How comfortable are you with talking about your faith? Can you have a conversation about the Bible with your family or friends? Could you share a Christian point of view in front of your social club? Could you stand in front of your church and give a sermon? Could you debate your faith in the face of a skeptical and sometimes hostile gathering?
Without a doubt, some speaking situations are easier than others. The audience, the setting, topic and timing all play a part in our comfort level. As with any talent, the more we practice speaking about faith, the more confident we will feel about it. Reading the words that another Christian speaker and author wrote to his church one day reminds me of that. He wrote, “When I (first) came to you brothers, I did not come with eloquence or superior wisdom as I proclaimed to you… about God. For I resolved to know nothing when I was with you except Jesus Christ and (how He was) crucified. I came to you with weakness and fear, and with much trembling. My message and my preaching were not with wise and persuasive words, but with a demonstration of the Spirit’s power.”
This particular speaker and author is Paul. It’s fair to say that he went on to become a pretty big deal in the preaching and writing fields. These words are from his first letter to the Corinthians (1 Cor 2:1-4 NIV). Let’s look closer at Paul’s words and compare our current selves to where he was at during his first visit to the gentiles of Greece.
Paul was probably as well-educated as anyone from his neck of the wood. He was a prominent Pharisee; a keeper of the law. When Paul says he “resolved to know nothing …except Jesus Christ and Him crucified.” he was proclaiming that all his worldly education was moot. His life started over when he came to accept Jesus as his savior. In Corinth, Paul could preach only what he knew about Jesus Christ, how he came to accept Jesus as his savior, and whatever else the Holy Spirit put into his heart and mind.
We can do that! Thanks to the miracle of the Bible, we can know and share the story of Jesus. God’s words are right there in front of us to read and learn. We might say that Paul had an advantage of living in the time of Jesus. But quite frankly, between the Bible and Faith, this still is the time of Jesus!

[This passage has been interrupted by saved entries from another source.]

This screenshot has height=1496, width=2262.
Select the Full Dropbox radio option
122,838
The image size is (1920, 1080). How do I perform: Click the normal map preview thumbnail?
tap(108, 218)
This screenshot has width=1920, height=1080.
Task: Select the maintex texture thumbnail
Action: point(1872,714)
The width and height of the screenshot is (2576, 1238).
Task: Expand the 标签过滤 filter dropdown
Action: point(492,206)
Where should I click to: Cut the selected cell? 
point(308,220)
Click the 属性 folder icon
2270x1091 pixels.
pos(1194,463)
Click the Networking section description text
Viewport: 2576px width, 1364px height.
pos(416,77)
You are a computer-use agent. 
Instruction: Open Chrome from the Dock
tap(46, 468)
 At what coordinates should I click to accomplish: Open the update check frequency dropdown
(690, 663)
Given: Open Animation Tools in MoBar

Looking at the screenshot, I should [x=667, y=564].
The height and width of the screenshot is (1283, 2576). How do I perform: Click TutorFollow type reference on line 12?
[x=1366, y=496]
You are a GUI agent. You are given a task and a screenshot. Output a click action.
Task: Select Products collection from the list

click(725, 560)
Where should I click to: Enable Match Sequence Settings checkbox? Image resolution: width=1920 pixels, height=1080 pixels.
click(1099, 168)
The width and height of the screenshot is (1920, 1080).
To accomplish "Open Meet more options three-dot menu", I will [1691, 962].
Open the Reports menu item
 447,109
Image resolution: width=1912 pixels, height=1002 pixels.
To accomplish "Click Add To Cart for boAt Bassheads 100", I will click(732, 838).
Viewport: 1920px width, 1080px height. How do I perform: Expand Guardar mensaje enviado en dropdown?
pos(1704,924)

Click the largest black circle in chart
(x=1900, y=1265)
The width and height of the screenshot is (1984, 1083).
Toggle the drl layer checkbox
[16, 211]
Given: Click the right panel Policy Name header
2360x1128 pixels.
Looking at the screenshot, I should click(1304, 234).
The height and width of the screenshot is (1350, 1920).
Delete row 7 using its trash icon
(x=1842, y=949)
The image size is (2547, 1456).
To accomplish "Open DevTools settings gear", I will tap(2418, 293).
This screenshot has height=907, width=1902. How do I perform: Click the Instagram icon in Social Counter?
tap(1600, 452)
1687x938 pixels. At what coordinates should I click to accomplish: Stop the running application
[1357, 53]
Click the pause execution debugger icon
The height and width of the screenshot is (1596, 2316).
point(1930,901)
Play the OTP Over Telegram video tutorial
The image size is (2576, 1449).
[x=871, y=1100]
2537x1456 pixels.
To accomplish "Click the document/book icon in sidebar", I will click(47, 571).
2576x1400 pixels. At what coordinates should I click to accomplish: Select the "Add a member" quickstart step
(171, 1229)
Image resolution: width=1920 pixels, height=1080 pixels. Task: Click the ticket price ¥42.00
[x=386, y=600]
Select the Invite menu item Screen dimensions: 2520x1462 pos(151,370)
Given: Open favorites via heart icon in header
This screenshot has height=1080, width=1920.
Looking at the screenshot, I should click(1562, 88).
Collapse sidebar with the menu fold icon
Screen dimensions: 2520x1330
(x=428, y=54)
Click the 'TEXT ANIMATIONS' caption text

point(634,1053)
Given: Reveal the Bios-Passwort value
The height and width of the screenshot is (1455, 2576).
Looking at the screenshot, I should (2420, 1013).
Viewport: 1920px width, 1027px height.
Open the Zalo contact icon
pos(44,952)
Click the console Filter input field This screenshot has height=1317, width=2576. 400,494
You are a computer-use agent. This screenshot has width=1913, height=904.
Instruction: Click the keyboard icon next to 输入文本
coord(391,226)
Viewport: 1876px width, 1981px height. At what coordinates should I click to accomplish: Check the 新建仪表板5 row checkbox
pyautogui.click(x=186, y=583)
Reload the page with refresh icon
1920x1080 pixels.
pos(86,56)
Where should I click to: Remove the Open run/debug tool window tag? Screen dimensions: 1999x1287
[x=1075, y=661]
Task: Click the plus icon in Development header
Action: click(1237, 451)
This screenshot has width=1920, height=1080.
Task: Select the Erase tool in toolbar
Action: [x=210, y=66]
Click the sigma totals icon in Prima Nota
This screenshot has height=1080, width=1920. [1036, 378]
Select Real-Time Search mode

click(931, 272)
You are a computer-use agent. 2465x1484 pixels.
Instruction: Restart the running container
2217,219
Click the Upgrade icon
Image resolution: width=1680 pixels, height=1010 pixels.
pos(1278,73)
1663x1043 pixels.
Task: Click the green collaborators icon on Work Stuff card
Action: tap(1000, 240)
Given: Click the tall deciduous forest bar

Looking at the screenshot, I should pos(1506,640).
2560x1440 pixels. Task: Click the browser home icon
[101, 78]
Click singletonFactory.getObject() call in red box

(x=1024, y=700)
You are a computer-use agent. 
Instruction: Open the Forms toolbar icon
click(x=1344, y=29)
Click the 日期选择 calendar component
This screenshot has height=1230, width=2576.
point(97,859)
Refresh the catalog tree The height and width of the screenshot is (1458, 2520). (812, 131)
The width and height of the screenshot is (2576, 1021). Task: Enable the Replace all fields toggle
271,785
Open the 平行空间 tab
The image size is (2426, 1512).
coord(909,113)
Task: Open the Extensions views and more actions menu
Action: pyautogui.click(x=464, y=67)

We each have our own story of how we came to accept Jesus, too! The circumstances don’t matter. Whether we were young or old; whether we were raised in faith or saved in the wilderness; whether we accepted the Lord in a big public gathering or in a private moment, our salvation story is one of the same awesome grace that Paul encountered on the road to Damascus. We should want to share our joyous story with everybody!
All that’s left is for the Holy Spirit to put the words we need in our minds. Paul said “My message and preaching were not with wise and persuasive words, but with a demonstration of the Spirit’s power.” It’s easy to think that Paul was talking about miracles when he mentions the Spirit’s power. Surely, seeing lepers healed, the mute talk and the blind see bolstered Paul’s credibility among the Corinthians; but I don’t think that is what Paul was talking about. In Acts 10, Jesus told the apostles to hit the streets and trust that the Holy Spirit would deliver words to them when they needed help. While it is important to have a basic understanding of our faith and be somewhat familiar with parts of the Bible, I believe whenever we strive to teach about Jesus, the Holy Spirit is there to help us, too.
The Bible tells us to spread the Word of God. It’s not acceptable for us to decide we are not learned enough or social enough. Our insecurities are like Jonah’s fear and Moses’ stutter. God didn’t accept them as excuses either! When we were invited and decided to accept Jesus as our Lord and Savior, we were picked just like Paul, to be a “chosen instrument to carry (His) name before the gentiles, their kings and before all of Israel.” (Acts 9:15).
It’s not as difficult as it sounds. If we go on to read 1 Corinthians 2:4 and 2:5 together, we can see that God is not counting on us to be brilliant orators or great defenders of the faith. “My message and my preaching were not with wise and persuasive words, but with a demonstration of the Spirit’s power, so that your faith might not rest on men’s wisdom, but on the power of God.” What that says to me is that I need to worry only about doing my part. Raise the topics. Talk about my faith. Put Christian ideas and views in people’s minds. The Holy Spirit is here to help us with the conversation. After that, it is up to Jesus to change a man’s heart. It’s like a no-lose situation for us. All we have to do is spread the word. The heavy lifting is done by God. So why do we make it seem so scary?
Starting conversations about Him makes God smile as much as talking to Him. I know I want God to smile at me as much as possible. So let’s get out there and Spread the Faith!
It is quite human to want to practice a little first before speaking to strangers or gatherings. Maybe you could start out by attending Sunday school or informal Bible studies. You know that those groups are open to hearing your thoughts while you learn what others believe. Then try bringing the discussion home. Ask your spouse or a friend, “What do you think about…” and see what happens. You can also read Christian blogs and books to become more aware not only of what others think, but to reflect on how you feel about their thoughts as well. Talk about the pastor’s sermon after services; maybe on the car ride home. With all that practice, you’ll be ready when the time comes to discuss your faith and God with anyone, in any situation. Over time, I trust that you will enjoy it as much as I do.